The UK's highest court has ruled that Morrisons should not be held liable for the criminal act of an employee with a "grudge" who leaked payroll data of around 100,000 members of staff.
The supermarket giant brought a Supreme Court challenge in a bid to overturn previous judgments which gave the go-ahead for compensation claims by thousands of employees whose personal details were posted on the internet.
A panel of five justices unanimously ruled on Wednesday that Morrisons was not "vicariously liable" for the actions of Andrew Skelton, who disclosed staff information on the internet and also sent it to newspapers.
Announcing the decision via livestream, the court's president Lord Reed said Skelton leaked the data because of a "grudge" after he was given a verbal warning following disciplinary proceedings.
The judge said employers could only be held liable for the actions of employees if they were "closely connected" with their duties at work.

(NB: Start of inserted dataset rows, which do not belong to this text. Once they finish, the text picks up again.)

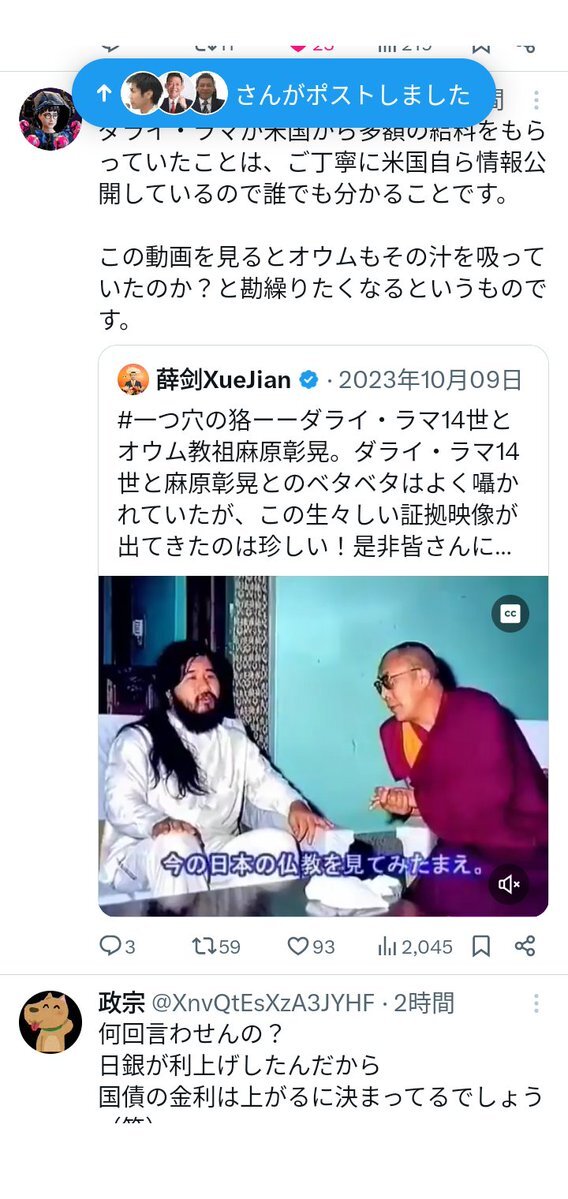Viewport: 568px width, 1199px height.
Task: Tap the 'さんがポストしました' new posts pill
Action: click(x=284, y=93)
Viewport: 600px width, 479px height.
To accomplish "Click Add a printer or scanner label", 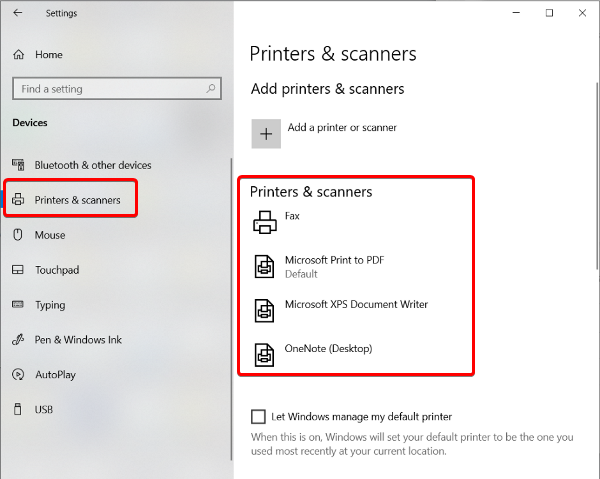I will tap(342, 128).
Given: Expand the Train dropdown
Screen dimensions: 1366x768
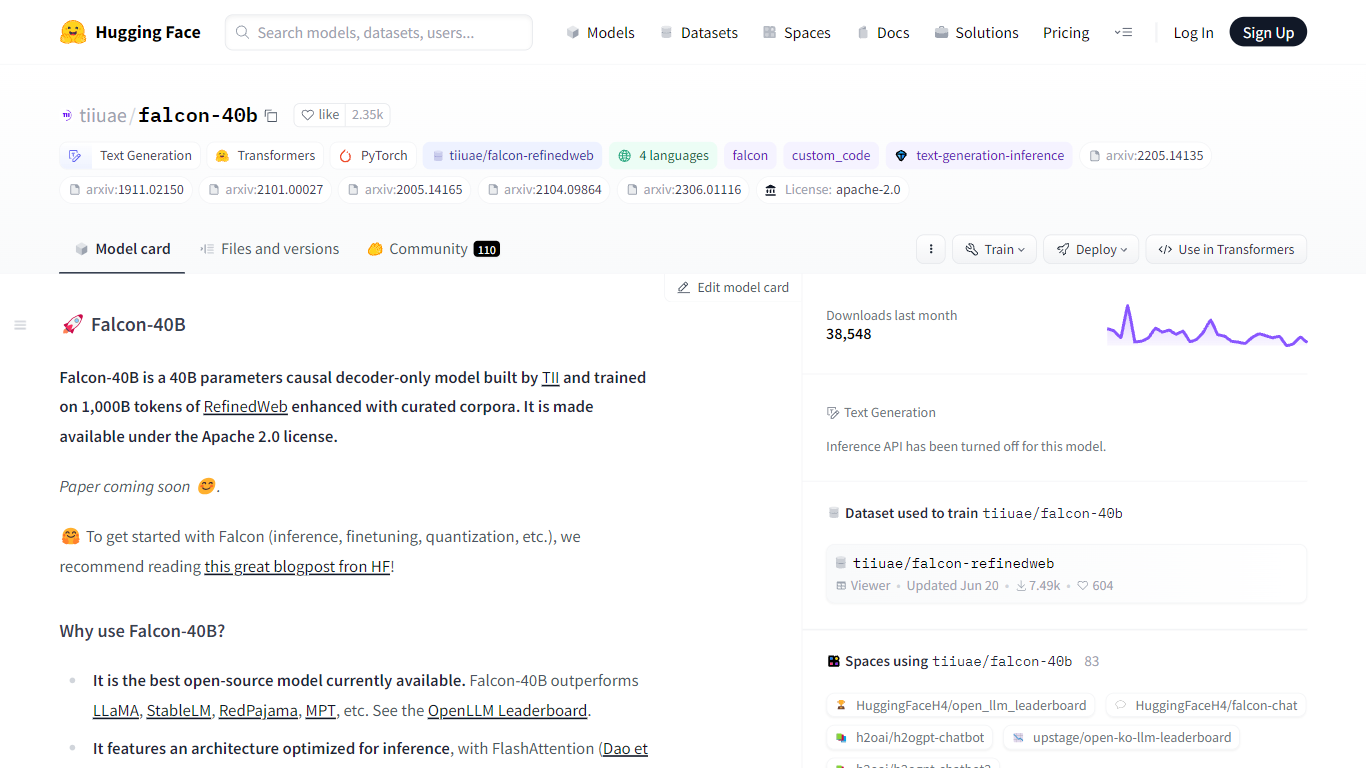Looking at the screenshot, I should pos(994,249).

He said: "In the present case, Skelton was not engaged in furthering Morissons' business when he committed the wrongdoing in question.
"On the contrary, he was pursuing a personal vendetta, seeking revenge for the disciplinary proceedings a month earlier.
"In these circumstances, applying the established approach to cases of this kind, his employer is not vicariously liable."
The decision overturns previous rulings in the High Court and Court of Appeal, which held that Morrisons was vicariously liable for Skelton's actions.